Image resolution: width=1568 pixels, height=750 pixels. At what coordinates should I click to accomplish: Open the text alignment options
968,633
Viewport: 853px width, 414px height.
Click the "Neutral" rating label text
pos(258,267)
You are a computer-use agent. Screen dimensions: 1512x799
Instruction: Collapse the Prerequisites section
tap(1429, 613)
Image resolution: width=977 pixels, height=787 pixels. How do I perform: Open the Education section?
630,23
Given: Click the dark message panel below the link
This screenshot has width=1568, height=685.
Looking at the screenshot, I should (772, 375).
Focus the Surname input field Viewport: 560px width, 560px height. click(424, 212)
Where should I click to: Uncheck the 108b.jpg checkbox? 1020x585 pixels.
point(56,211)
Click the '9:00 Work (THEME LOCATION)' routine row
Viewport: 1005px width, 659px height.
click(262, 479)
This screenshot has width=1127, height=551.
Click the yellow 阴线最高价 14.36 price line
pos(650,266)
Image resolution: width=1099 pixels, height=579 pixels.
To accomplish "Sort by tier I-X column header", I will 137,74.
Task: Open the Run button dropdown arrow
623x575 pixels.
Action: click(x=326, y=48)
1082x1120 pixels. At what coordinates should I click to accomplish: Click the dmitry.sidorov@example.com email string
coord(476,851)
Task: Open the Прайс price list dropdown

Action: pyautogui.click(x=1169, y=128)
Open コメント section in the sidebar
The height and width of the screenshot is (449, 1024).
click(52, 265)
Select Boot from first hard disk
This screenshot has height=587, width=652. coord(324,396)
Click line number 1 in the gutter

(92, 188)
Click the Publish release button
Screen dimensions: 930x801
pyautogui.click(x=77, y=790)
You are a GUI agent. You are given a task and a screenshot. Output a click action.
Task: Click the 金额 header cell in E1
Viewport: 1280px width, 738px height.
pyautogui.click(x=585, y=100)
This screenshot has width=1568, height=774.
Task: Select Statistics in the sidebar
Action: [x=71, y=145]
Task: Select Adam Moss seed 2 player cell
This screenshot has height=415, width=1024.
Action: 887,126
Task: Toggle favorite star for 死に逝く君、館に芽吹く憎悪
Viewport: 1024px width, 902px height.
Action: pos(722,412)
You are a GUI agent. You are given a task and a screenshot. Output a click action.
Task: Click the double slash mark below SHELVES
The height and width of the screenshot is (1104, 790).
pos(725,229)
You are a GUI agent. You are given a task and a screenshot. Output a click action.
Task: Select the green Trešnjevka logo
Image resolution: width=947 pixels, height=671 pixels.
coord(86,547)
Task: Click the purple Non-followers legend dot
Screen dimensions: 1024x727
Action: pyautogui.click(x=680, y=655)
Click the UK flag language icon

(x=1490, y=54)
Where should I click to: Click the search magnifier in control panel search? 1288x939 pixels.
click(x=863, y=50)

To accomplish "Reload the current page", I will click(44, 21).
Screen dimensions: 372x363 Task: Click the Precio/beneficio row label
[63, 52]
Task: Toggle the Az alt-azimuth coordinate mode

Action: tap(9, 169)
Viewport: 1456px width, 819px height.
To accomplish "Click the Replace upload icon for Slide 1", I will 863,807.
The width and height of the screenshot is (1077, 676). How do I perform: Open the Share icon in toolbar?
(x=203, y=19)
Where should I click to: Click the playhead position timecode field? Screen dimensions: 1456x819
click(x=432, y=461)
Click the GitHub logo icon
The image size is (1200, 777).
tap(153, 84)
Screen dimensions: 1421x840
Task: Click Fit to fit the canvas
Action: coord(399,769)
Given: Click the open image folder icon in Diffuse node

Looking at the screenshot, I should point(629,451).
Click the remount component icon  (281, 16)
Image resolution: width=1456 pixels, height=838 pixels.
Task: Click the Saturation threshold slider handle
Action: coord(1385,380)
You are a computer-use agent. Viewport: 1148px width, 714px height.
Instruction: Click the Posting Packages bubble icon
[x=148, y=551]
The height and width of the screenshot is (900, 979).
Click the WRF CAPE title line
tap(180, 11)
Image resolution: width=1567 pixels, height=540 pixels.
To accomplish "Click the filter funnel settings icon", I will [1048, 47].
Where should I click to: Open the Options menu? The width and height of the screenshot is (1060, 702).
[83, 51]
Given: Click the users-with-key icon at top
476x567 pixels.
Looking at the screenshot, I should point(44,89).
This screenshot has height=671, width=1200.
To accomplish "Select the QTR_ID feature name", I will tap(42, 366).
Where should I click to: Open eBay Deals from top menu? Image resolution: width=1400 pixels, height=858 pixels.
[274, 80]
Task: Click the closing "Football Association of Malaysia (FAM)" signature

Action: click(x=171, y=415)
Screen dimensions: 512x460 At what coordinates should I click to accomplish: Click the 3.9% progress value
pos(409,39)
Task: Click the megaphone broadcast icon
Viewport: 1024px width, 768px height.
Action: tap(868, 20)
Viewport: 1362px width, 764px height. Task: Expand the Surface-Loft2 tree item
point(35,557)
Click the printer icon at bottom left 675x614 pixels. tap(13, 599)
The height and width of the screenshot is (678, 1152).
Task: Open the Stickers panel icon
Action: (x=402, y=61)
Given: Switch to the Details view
::::::::
■ What is required
Write the material out again word for word.

■ Exercise solution
Image resolution: width=1568 pixels, height=750 pixels. At what coordinates should I click to accomplish: Open the text alignment options
968,633
Viewport: 853px width, 414px height.
Click the "Neutral" rating label text
pos(258,267)
You are a computer-use agent. Screen dimensions: 1512x799
Instruction: Collapse the Prerequisites section
tap(1429, 613)
Image resolution: width=977 pixels, height=787 pixels. How do I perform: Open the Education section?
630,23
Given: Click the dark message panel below the link
This screenshot has width=1568, height=685.
Looking at the screenshot, I should (772, 375).
Focus the Surname input field Viewport: 560px width, 560px height. click(424, 212)
Where should I click to: Uncheck the 108b.jpg checkbox? 1020x585 pixels.
point(56,211)
Click the '9:00 Work (THEME LOCATION)' routine row
Viewport: 1005px width, 659px height.
click(262, 479)
This screenshot has width=1127, height=551.
Click the yellow 阴线最高价 14.36 price line
pos(650,266)
Image resolution: width=1099 pixels, height=579 pixels.
To accomplish "Sort by tier I-X column header", I will 137,74.
Task: Open the Run button dropdown arrow
623x575 pixels.
Action: click(x=326, y=48)
1082x1120 pixels. At what coordinates should I click to accomplish: Click the dmitry.sidorov@example.com email string
coord(476,851)
Task: Open the Прайс price list dropdown

Action: pyautogui.click(x=1169, y=128)
Open コメント section in the sidebar
The height and width of the screenshot is (449, 1024).
click(52, 265)
Select Boot from first hard disk
This screenshot has height=587, width=652. coord(324,396)
Click line number 1 in the gutter

(92, 188)
Click the Publish release button
Screen dimensions: 930x801
pyautogui.click(x=77, y=790)
You are a GUI agent. You are given a task and a screenshot. Output a click action.
Task: Click the 金额 header cell in E1
Viewport: 1280px width, 738px height.
pyautogui.click(x=585, y=100)
This screenshot has width=1568, height=774.
Task: Select Statistics in the sidebar
Action: [x=71, y=145]
Task: Select Adam Moss seed 2 player cell
This screenshot has height=415, width=1024.
Action: 887,126
Task: Toggle favorite star for 死に逝く君、館に芽吹く憎悪
Viewport: 1024px width, 902px height.
Action: pos(722,412)
You are a GUI agent. You are given a task and a screenshot. Output a click action.
Task: Click the double slash mark below SHELVES
The height and width of the screenshot is (1104, 790).
pos(725,229)
You are a GUI agent. You are given a task and a screenshot. Output a click action.
Task: Select the green Trešnjevka logo
Image resolution: width=947 pixels, height=671 pixels.
coord(86,547)
Task: Click the purple Non-followers legend dot
Screen dimensions: 1024x727
Action: pyautogui.click(x=680, y=655)
Click the UK flag language icon

(x=1490, y=54)
Where should I click to: Click the search magnifier in control panel search? 1288x939 pixels.
click(x=863, y=50)

To accomplish "Reload the current page", I will click(44, 21).
Screen dimensions: 372x363 Task: Click the Precio/beneficio row label
[63, 52]
Task: Toggle the Az alt-azimuth coordinate mode

Action: tap(9, 169)
Viewport: 1456px width, 819px height.
To accomplish "Click the Replace upload icon for Slide 1", I will 863,807.
The width and height of the screenshot is (1077, 676). How do I perform: Open the Share icon in toolbar?
(x=203, y=19)
Where should I click to: Click the playhead position timecode field? Screen dimensions: 1456x819
click(x=432, y=461)
Click the GitHub logo icon
The image size is (1200, 777).
tap(153, 84)
Screen dimensions: 1421x840
Task: Click Fit to fit the canvas
Action: coord(399,769)
Given: Click the open image folder icon in Diffuse node

Looking at the screenshot, I should point(629,451).
Click the remount component icon  (281, 16)
Image resolution: width=1456 pixels, height=838 pixels.
Task: Click the Saturation threshold slider handle
Action: coord(1385,380)
You are a computer-use agent. Viewport: 1148px width, 714px height.
Instruction: Click the Posting Packages bubble icon
[x=148, y=551]
The height and width of the screenshot is (900, 979).
Click the WRF CAPE title line
tap(180, 11)
Image resolution: width=1567 pixels, height=540 pixels.
To accomplish "Click the filter funnel settings icon", I will [1048, 47].
Where should I click to: Open the Options menu? The width and height of the screenshot is (1060, 702).
[83, 51]
Given: Click the users-with-key icon at top
476x567 pixels.
Looking at the screenshot, I should point(44,89).
This screenshot has height=671, width=1200.
To accomplish "Select the QTR_ID feature name", I will tap(42, 366).
Where should I click to: Open eBay Deals from top menu? Image resolution: width=1400 pixels, height=858 pixels.
[274, 80]
Task: Click the closing "Football Association of Malaysia (FAM)" signature

Action: click(x=171, y=415)
Screen dimensions: 512x460 At what coordinates should I click to accomplish: Click the 3.9% progress value
pos(409,39)
Task: Click the megaphone broadcast icon
Viewport: 1024px width, 768px height.
Action: tap(868, 20)
Viewport: 1362px width, 764px height. Task: Expand the Surface-Loft2 tree item
point(35,557)
Click the printer icon at bottom left 675x614 pixels. tap(13, 599)
The height and width of the screenshot is (678, 1152).
Task: Open the Stickers panel icon
Action: (x=402, y=61)
Given: Switch to the Details view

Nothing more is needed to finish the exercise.